The Chiphell guy pretty much concurs with everything said so far, 4 dies, 2027 launch, very specifically no AT1.
Oh and also the doubling of CU size.
Can you share links to the specific comments? Couldn't find them.
Edit: Disputed info about cache hierarchy characteristics of NVIDIA and AMD. Don't take this as fact. Skip to #1201 for the quote from the Volta tuning guide.
The L0+LDS merger is long overdue imo.
NVIDIA merged texture and shared cache into L1 with Turing. Maxwell Pascal had unified Texture (really a dcache)/L1 cache + shared memory. Seems the local SRAM stores define what a core is more than actual processing blocks. The NVIDIA SM has been partitioned in four processing blocks with local warp since Maxwell in 2014.
RDNA4 CU is also split in two partitions, within a WGP that's four in total. Merging L0 into one would be enough to qualify WGP as a CU, but AMD obviously want a shared LDS+L0 like NVIDIA.
This is simplified and might be misleading. It's not about merging seperate caches it's likely about permitting an underlying combined datacache to be more flexible. Slim chance of flexible cache like Apple M3 but even then the VGPR would stil be partitioned for each SIMD32, but the VGPR size could be variable.
Unless AMD shrinks the new CU partitions in half (aligning with Turing and later) I just can't see how MLIDs CU numbers would be possible. For reference using Ampere's bogus math AMD has 256 ROCm cores per WGP rn. NVIDIA has 128 CUDA cores per SM.
IDK how RDNA 4's CU partitions work but would think they can either do Wave64 or Wave32 x 2 based on specs (this might be incorrect). If RDNA 5 shrinks partions in half, then maybe AMD might do something insane like Wave32 or Wave16 x 2 to brute force PT and branchy code. Or alternatively if they don't shrink CUs maybe a Wave32 + Wave16 x 2 mode or perhaps a Wave24 x 2 + Wave14 mode. They could get really creative here with a sophisticated warp scheduler coupled with local launcher functionality like in the Kepler patent except even better. Wave32 x 2 - Wave16 x 4 in the big design or Wave32 - Wave16 x 2 in the small design. Big partition design (WGP = CU) has more flexibility here.
This is far fetched speculation so please don't take it too seriously.

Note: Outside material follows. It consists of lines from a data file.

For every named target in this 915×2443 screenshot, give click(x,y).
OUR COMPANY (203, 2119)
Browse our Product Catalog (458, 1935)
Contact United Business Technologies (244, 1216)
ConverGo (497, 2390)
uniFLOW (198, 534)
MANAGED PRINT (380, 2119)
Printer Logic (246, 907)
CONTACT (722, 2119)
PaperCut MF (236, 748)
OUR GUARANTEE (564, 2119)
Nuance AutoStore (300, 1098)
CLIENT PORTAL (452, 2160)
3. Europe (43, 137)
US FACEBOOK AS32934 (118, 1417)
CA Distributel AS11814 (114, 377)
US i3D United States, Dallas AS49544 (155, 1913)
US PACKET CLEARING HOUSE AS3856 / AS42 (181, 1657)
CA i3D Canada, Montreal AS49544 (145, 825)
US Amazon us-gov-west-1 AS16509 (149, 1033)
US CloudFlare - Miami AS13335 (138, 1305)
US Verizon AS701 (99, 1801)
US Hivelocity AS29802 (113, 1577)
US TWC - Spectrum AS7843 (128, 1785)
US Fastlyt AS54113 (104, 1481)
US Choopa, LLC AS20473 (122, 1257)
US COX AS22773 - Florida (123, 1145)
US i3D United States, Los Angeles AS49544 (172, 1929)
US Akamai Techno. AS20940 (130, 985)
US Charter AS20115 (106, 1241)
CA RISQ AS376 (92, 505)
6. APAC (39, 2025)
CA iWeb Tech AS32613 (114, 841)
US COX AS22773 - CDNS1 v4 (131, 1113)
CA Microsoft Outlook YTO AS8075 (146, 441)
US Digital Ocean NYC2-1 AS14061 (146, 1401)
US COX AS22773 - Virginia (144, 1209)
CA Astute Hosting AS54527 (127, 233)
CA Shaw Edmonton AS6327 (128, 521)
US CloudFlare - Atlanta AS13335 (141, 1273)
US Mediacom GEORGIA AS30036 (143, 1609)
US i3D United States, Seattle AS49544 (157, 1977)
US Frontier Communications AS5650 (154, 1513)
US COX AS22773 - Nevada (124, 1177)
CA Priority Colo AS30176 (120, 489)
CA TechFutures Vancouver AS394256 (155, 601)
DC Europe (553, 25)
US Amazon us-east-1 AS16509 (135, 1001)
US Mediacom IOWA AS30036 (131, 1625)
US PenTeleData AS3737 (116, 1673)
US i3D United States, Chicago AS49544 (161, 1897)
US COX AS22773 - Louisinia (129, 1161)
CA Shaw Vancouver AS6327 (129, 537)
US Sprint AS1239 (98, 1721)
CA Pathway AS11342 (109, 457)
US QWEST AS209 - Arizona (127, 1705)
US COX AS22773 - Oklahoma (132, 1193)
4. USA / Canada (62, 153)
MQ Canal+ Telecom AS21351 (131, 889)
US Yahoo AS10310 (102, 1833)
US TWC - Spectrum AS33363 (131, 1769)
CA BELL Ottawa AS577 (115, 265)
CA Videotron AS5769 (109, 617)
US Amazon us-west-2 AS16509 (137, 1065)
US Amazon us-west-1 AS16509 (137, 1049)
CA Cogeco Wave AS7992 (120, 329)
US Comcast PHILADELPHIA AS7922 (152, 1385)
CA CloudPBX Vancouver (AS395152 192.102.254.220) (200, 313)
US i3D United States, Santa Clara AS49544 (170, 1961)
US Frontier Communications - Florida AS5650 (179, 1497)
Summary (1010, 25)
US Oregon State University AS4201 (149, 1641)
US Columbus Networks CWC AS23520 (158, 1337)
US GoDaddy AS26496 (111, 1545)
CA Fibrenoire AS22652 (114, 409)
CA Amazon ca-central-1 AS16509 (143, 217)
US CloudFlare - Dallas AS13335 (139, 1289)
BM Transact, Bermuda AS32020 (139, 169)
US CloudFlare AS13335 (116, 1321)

What are workgraphs inherently good at? Branchy code so why not align the dispatch mode with this (fewer threads/warp). If AMD fixed the scheduling (would require significant area investment) then this would be extremely beneficial to path tracing and branchy code in general. Perhaps workgraph is good enough in itself and then in addition to SWC AMD could implement clever methods like ray coherency sorting similar to Imagination Technologies' Packet coherency gatherer and this would prevent the instead of relying on a bandaid (thread coherency sorting).
What about the split registers and instruction caches? I
- Ignore this, most likely misleading or false. I couldn't find any accurate info to suggest otherwise
Still wonder what will happen with the instruction and scalar cache. NVIDIA seems to have unified both since they only mention L0-i cache. Same thing for VRF. I did see mentions about NVIDIA going scalar since Tesla G80 and with Turing superscalar. GCN was a scalar and vector hybrid, RDNA4 doesn't change anything here. Essentially NVIDIA is SIMT and AMD is scalar + SIMD. Explains why AMD has to maintain seperate VGPR + SGPR and scalar cache + instruction cache while NVIDIA can just have a L0-i cache + VRF.
As you can clearly see I don't understand the implications of any of this so it's well above my level of comprehension but still thinks it deserves to at least be discussed.
RDNA5 is the biggest architectural change GCN so is there any chance they could theoretically go the NVIDIA route and go scalar instead of vector+scalar hybrid? That would mean no more split VGPR+SGPR and no split instruction and scalar cache right?
But wouldn't it also ruin BWC for consoles and be a huge pain for AMD SW team + CDNA 4 LLVM code still mentions SIMD for GFX12.5.
Can someone please say no to ^
Please don't it's futile